#### [Task]
Please copy each line in the records below that contains the string "agent".

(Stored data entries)

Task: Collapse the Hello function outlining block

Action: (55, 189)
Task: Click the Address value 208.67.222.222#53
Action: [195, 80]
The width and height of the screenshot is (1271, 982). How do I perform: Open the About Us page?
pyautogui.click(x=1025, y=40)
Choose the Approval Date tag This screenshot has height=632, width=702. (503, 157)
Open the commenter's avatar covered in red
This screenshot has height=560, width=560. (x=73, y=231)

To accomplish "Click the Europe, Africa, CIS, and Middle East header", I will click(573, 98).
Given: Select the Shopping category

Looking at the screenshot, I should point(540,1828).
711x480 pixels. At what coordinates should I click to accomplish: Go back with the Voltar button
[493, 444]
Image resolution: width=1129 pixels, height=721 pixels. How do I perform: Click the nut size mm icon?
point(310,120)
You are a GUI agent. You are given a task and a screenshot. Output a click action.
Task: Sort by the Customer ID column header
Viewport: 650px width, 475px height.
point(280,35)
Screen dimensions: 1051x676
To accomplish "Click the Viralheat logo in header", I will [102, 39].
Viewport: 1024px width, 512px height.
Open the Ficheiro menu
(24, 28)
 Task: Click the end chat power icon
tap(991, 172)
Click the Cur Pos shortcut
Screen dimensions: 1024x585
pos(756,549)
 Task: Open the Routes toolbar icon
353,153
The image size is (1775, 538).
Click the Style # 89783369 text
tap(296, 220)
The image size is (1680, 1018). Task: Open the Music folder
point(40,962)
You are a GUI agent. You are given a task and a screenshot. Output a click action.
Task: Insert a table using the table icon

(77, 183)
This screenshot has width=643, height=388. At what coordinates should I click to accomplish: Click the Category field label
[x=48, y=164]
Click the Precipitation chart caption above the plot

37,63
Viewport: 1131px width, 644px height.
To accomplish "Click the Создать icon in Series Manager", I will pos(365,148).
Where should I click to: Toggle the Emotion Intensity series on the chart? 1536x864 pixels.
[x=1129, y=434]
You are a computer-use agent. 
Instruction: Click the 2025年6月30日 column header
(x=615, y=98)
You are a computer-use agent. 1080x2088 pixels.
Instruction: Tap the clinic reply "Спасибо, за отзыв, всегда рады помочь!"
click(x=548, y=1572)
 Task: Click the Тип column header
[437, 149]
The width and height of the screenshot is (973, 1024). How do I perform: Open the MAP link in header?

#### [Final answer]
You are a GUI agent. You are given a task and a screenshot. Output a click action.
You are a GUI agent. You are given a task and a screenshot. Output a click action.
You are a computer-use agent. 
You are a computer-use agent. 1080x2088 pixels.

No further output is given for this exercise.